Relatório mostra que 75 pessoas, em sete anos, ganharam
4 300 vezes na loteria. A suspeita: lavagem de dinheiro
Policarpo Junior
Moreira Mariz | Dida Sampaio/AE |
João Alves, "premiado" 56 vezes, e Alvaro Dias, autor da denúncia |
Como se pode constatar diante das imensas filas que se formam de vez em quando diante das casas lotéricas, o brasileiro adora apostar. Na semana passada, uma denúncia apresentada pelo senador Alvaro Dias (PSDB-PR), segundo a qual existem evidências de que bandidos usaram os sorteios para lavar mais de 30 milhões de reais, jogou uma nuvem de suspeita sobre a lisura dos concursos. Circularam, inclusive pela internet, comentários de que os sorteios seriam fraudados, de modo a produzir resultados previamente acertados. Na verdade, não há suspeita de fraude nos resultados da Mega-Sena, Dupla Sena, Lotomania, Quina, Raspadinha ou Loteria Esportiva. Os bandidos entram justamente depois que o sorteio foi realizado. Na denúncia do senador, apoiada num relatório do Coaf, órgão que fiscaliza as operações financeiras no país, 75 "apostadores" acertaram, nos últimos sete anos, em torno de 4.300 vezes na loteria e ganharam 32 milhões de reais – um grau de acerto totalmente despropositado pela lei das probabilidades.

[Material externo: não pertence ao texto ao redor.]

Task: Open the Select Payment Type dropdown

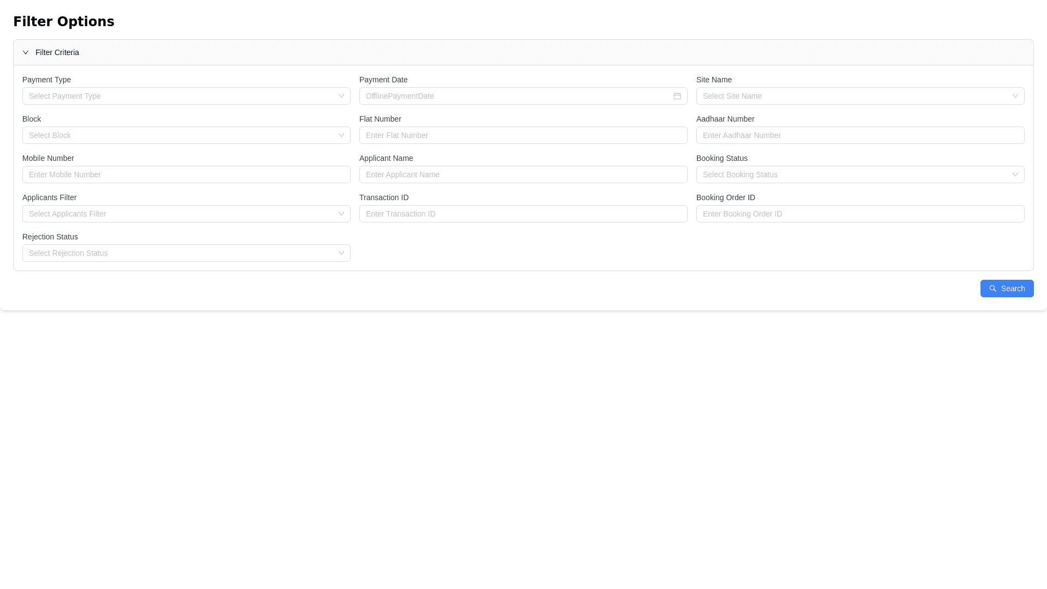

A Polícia Federal, que está investigando o assunto, suspeita da existência de uma quadrilha que usa as loterias oficiais para lavar dinheiro sujo do crime (veja quadro). Para coibir essa prática, desde 1999 a Caixa Econômica Federal, que paga os prêmios lotéricos, é obrigada a informar ao Coaf o nome dos felizardos que receberam três ou mais prêmios num único ano. Foi a partir dessas informações que se descobriu a sorte dos 75 cidadãos sob investigação. Em alguns casos, os sinais de fraude são evidentes. Um apostador "ganhou" em todos os concursos existentes – da Mega-Sena à Raspadinha – numa única semana. Outro apareceu na Caixa para resgatar o prêmio de 54 bilhetes de quatro loterias diferentes, todas sorteadas no mesmo dia. Há o caso de um apostador que ganhou na loteria durante oito semanas consecutivas, e algumas vezes com mais de um bilhete vencedor. As investigações já identificaram casos de sorte genuína, de gente que conseguiu ganhar três vezes na loteria num ano, mas também já encontraram "apostadores" suspeitos de estelionato, contrabando e tráfico de drogas.
A prática de lavar dinheiro sujo por meio de prêmios lotéricos não é nova. No início da década de 90, quando foi flagrado desviando dinheiro do Orçamento da União, o então deputado João Alves, já falecido, justificou seu patrimônio dizendo que ganhara 56 vezes na loteria. Ninguém levou a explicação a sério, mas o uso de bilhetes premiados permitia ao deputado lavar todo o dinheiro desviado e ainda declarar à Receita Federal a origem de seu enriquecimento – a sorte. "Uma organização criminosa atuava dentro da Caixa Econômica Federal", diz o senador Alvaro Dias, que requisitou na semana passada a lista de agências onde foram pagos os prêmios suspeitos. Segundo o parlamentar, o problema está concentrado em São Paulo.
Três irmãos, residentes no bairro de Vila Nova Cachoeirinha, por exemplo, embolsaram 3,7 milhões de reais depois de acertar nada menos que 525 vezes na loteria em dois anos. A Caixa informa que não tem indícios de envolvimento de seus funcionários nas fraudes e que desde 2002, quando as investigações começaram a ser feitas de forma sistemática, os casos suspeitos praticamente desapareceram. Assim se espera. Afinal, é uma prática ilegal conhecida, usada há anos, que pode ser facilmente detectada. A partir de 1999, quando a Caixa passou a informar ao Coaf o nome dos apostadores premiados, só mesmo a leniência com o crime justifica que ainda hoje um bandido possa lavar dinheiro com loterias.